Starting with the line with "Nowości (760, 214)" and going on through the line with "Статьи (238, 68)", rewrite those lines with "Szukaj" swapped for "Wyszukaj" and everything else unchanged.

*Word and element locating data:*
== == ==

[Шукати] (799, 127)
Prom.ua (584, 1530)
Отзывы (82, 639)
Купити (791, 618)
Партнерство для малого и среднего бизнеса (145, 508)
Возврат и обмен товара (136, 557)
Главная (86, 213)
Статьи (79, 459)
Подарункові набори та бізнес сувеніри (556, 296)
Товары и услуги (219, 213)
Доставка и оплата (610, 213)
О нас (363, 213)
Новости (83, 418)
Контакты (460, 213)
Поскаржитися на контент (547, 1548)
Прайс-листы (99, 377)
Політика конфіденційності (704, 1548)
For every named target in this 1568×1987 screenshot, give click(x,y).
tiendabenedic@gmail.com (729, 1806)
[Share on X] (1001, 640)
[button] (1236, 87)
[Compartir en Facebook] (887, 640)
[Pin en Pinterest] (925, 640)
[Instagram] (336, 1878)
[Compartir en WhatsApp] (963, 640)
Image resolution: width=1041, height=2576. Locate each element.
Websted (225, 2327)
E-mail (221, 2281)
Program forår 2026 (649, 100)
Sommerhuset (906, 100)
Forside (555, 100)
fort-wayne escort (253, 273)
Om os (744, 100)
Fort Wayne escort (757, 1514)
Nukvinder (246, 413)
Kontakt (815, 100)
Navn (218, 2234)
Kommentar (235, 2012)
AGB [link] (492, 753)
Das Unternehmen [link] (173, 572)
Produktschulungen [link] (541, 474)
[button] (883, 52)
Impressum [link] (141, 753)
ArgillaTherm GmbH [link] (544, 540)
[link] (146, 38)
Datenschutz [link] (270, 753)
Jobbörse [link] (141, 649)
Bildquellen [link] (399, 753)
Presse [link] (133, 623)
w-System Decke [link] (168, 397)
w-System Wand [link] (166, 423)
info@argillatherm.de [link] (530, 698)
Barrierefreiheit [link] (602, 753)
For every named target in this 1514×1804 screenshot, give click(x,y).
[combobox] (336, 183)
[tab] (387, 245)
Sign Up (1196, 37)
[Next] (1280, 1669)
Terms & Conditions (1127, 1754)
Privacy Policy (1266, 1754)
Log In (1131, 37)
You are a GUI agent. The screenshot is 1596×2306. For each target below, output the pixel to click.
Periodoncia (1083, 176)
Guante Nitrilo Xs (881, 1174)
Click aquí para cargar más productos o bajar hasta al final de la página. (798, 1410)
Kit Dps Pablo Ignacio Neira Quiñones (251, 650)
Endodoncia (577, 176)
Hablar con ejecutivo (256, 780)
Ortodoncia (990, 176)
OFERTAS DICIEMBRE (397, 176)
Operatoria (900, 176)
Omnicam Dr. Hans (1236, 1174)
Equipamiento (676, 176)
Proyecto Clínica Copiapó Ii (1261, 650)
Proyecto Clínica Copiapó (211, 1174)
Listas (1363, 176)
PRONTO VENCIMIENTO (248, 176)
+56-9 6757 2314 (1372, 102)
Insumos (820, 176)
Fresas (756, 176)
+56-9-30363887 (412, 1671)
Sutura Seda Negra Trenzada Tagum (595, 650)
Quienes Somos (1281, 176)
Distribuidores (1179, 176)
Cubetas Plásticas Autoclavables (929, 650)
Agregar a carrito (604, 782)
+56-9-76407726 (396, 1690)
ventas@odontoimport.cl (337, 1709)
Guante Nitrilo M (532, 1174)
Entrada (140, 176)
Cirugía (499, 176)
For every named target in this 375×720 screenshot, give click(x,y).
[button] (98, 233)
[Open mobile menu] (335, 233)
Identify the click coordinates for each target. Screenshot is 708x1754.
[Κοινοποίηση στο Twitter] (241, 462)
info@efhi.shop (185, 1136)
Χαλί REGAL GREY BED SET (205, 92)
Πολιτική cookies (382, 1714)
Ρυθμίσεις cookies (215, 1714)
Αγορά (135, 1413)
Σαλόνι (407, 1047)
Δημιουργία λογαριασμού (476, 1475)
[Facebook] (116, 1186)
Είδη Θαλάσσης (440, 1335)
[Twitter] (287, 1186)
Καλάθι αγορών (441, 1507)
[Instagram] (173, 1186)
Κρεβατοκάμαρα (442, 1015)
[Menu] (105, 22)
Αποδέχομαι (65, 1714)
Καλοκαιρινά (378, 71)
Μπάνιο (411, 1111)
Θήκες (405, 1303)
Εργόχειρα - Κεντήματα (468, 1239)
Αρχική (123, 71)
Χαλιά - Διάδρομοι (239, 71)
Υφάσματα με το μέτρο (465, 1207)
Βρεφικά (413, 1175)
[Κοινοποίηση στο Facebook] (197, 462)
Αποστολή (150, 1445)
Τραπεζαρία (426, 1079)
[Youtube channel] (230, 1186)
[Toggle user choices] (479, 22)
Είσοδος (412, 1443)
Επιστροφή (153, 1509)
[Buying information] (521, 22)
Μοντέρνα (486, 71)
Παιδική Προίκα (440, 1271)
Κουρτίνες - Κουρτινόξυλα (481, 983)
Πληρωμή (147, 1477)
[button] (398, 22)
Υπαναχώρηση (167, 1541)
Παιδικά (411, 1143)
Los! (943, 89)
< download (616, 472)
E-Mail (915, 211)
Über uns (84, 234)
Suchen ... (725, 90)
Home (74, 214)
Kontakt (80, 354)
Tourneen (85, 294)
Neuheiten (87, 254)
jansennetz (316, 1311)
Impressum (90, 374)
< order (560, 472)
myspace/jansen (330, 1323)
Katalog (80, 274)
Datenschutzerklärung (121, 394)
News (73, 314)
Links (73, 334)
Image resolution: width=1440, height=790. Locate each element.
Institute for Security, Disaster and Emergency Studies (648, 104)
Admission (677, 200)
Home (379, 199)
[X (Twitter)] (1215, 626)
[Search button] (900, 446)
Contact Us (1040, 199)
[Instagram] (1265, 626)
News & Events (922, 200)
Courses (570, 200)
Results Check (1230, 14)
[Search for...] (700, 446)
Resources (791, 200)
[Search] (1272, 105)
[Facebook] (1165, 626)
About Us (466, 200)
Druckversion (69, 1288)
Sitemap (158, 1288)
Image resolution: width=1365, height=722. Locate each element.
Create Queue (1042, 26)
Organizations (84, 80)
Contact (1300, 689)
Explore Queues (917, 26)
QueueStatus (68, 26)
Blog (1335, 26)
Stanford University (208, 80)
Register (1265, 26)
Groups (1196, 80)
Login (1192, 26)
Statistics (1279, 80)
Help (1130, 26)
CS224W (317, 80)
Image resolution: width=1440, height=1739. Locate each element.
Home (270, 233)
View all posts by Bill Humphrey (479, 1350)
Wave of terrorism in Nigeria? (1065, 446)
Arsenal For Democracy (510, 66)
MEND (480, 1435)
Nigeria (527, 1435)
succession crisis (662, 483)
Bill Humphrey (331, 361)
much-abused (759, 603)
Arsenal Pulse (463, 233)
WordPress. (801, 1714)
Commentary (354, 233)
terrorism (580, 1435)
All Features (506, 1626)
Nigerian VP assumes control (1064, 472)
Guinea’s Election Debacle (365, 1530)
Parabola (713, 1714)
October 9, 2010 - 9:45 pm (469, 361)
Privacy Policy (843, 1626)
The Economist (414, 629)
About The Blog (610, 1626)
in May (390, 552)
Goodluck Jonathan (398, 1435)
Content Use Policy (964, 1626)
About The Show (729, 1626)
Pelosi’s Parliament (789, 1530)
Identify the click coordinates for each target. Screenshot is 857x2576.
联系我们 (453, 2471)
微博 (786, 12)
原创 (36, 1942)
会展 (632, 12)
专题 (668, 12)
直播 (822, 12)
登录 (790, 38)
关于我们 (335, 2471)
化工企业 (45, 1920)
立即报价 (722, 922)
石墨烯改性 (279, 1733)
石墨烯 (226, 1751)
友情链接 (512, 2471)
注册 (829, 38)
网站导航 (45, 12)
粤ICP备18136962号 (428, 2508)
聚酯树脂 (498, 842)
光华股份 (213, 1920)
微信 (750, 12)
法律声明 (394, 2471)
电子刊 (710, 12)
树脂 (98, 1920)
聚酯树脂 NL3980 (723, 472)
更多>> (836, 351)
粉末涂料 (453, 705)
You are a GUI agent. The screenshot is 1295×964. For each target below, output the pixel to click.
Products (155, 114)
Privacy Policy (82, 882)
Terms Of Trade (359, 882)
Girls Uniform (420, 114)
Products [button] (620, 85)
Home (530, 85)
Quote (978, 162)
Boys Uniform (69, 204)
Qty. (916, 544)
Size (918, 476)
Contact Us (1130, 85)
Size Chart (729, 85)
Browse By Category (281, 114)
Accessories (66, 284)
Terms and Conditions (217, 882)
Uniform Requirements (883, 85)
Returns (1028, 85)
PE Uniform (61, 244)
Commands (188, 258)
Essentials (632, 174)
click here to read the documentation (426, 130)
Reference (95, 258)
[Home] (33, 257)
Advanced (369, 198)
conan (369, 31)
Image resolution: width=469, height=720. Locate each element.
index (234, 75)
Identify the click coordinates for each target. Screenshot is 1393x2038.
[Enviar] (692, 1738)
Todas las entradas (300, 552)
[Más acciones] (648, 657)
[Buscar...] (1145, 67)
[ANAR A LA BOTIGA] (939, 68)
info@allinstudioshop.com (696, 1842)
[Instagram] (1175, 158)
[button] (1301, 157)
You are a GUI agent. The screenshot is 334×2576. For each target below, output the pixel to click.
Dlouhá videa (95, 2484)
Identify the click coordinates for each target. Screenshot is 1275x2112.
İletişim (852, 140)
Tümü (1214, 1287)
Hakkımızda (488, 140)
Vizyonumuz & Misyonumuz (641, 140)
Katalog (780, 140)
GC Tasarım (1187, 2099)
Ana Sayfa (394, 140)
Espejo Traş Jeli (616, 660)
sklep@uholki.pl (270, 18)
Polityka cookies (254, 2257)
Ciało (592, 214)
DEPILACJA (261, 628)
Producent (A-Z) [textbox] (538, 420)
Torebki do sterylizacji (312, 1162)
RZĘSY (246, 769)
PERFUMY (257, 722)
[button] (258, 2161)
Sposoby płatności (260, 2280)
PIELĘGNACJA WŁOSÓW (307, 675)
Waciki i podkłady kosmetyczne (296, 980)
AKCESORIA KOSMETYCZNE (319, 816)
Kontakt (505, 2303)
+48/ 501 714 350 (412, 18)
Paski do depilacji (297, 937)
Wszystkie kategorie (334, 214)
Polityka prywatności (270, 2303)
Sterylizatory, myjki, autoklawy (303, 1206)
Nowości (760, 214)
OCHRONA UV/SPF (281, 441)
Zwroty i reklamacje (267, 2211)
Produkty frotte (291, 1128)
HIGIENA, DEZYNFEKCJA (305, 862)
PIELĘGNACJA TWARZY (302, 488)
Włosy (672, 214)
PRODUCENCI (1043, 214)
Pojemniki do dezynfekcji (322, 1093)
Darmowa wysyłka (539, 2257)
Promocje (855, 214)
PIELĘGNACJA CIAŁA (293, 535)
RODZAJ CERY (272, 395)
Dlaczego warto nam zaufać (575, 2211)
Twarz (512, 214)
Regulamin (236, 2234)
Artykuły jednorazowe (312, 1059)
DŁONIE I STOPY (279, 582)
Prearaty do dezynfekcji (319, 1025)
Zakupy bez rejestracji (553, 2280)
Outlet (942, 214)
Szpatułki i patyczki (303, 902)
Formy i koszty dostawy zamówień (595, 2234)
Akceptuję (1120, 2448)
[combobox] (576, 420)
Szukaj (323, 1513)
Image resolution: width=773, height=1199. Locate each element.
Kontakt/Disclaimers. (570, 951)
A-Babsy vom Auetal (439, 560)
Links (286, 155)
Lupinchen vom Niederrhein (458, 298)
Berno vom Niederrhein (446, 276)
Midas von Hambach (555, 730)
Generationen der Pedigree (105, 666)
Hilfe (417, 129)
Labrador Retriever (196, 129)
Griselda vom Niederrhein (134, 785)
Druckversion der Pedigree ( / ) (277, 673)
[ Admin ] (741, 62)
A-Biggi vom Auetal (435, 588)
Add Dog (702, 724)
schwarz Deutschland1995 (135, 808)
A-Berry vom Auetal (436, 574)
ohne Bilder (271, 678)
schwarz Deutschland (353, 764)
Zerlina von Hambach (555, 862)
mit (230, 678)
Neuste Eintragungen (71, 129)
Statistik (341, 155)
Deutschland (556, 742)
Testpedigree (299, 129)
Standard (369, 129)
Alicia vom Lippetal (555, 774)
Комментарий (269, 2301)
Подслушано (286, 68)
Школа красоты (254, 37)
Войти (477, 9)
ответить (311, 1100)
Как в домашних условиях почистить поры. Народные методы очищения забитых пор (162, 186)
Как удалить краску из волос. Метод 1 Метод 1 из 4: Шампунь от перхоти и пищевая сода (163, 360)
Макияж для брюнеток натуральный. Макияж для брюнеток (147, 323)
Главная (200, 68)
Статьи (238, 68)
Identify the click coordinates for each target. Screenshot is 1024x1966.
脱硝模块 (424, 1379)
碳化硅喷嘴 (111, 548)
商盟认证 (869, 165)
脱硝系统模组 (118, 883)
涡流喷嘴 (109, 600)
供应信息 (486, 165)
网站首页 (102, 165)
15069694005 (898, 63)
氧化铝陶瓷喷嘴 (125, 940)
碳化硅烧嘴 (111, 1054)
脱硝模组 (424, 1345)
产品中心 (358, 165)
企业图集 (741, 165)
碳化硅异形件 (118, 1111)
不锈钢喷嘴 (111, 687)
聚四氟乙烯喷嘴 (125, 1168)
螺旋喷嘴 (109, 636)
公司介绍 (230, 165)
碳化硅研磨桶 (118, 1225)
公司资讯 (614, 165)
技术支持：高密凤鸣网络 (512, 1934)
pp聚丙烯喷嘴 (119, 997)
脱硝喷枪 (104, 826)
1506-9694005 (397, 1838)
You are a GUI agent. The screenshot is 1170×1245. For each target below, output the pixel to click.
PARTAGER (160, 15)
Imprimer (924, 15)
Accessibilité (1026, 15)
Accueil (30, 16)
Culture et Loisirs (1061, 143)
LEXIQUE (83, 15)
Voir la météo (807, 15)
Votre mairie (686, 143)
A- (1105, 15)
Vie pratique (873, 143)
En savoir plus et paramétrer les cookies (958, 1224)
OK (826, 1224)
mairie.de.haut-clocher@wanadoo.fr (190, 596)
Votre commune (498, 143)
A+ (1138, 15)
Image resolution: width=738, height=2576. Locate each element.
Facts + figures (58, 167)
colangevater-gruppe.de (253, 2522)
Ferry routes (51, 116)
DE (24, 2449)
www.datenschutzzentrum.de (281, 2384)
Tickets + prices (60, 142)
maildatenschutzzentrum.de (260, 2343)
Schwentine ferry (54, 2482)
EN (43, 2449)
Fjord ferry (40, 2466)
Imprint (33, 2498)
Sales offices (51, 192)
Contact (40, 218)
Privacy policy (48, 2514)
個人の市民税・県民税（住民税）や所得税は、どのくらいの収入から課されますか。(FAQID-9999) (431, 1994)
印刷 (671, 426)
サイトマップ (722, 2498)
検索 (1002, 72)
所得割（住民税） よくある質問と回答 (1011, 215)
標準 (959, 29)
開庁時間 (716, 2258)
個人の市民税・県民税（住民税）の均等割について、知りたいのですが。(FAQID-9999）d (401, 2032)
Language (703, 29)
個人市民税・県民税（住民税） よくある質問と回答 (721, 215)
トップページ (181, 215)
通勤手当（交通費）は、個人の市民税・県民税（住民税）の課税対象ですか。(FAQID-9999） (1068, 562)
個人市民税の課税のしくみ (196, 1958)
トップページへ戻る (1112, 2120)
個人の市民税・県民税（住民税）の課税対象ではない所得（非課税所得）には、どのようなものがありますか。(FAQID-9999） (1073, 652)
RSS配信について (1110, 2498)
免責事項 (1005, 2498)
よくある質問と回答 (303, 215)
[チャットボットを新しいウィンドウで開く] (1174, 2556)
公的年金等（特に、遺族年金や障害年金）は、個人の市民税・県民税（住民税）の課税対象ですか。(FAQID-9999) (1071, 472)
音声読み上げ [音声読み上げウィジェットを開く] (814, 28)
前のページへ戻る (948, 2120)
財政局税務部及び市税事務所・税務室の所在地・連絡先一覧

== == ==

*Final result:*
Nowości (760, 214)
OCHRONA UV/SPF (281, 441)
Zwroty i reklamacje (267, 2211)
Produkty frotte (291, 1128)
HIGIENA, DEZYNFEKCJA (305, 862)
PIELĘGNACJA TWARZY (302, 488)
Włosy (672, 214)
PRODUCENCI (1043, 214)
Pojemniki do dezynfekcji (322, 1093)
Darmowa wysyłka (539, 2257)
Promocje (855, 214)
PIELĘGNACJA CIAŁA (293, 535)
RODZAJ CERY (272, 395)
Dlaczego warto nam zaufać (575, 2211)
Twarz (512, 214)
Regulamin (236, 2234)
Artykuły jednorazowe (312, 1059)
DŁONIE I STOPY (279, 582)
Prearaty do dezynfekcji (319, 1025)
Zakupy bez rejestracji (553, 2280)
Outlet (942, 214)
Szpatułki i patyczki (303, 902)
Formy i koszty dostawy zamówień (595, 2234)
Akceptuję (1120, 2448)
[combobox] (576, 420)
Wyszukaj (323, 1513)
Image resolution: width=773, height=1199. Locate each element.
Kontakt/Disclaimers. (570, 951)
A-Babsy vom Auetal (439, 560)
Links (286, 155)
Lupinchen vom Niederrhein (458, 298)
Berno vom Niederrhein (446, 276)
Midas von Hambach (555, 730)
Generationen der Pedigree (105, 666)
Hilfe (417, 129)
Labrador Retriever (196, 129)
Griselda vom Niederrhein (134, 785)
Druckversion der Pedigree ( / ) (277, 673)
[ Admin ] (741, 62)
A-Biggi vom Auetal (435, 588)
Add Dog (702, 724)
schwarz Deutschland1995 (135, 808)
A-Berry vom Auetal (436, 574)
ohne Bilder (271, 678)
schwarz Deutschland (353, 764)
Zerlina von Hambach (555, 862)
mit (230, 678)
Neuste Eintragungen (71, 129)
Statistik (341, 155)
Deutschland (556, 742)
Testpedigree (299, 129)
Standard (369, 129)
Alicia vom Lippetal (555, 774)
Комментарий (269, 2301)
Подслушано (286, 68)
Школа красоты (254, 37)
Войти (477, 9)
ответить (311, 1100)
Как в домашних условиях почистить поры. Народные методы очищения забитых пор (162, 186)
Как удалить краску из волос. Метод 1 Метод 1 из 4: Шампунь от перхоти и пищевая сода (163, 360)
Макияж для брюнеток натуральный. Макияж для брюнеток (147, 323)
Главная (200, 68)
Статьи (238, 68)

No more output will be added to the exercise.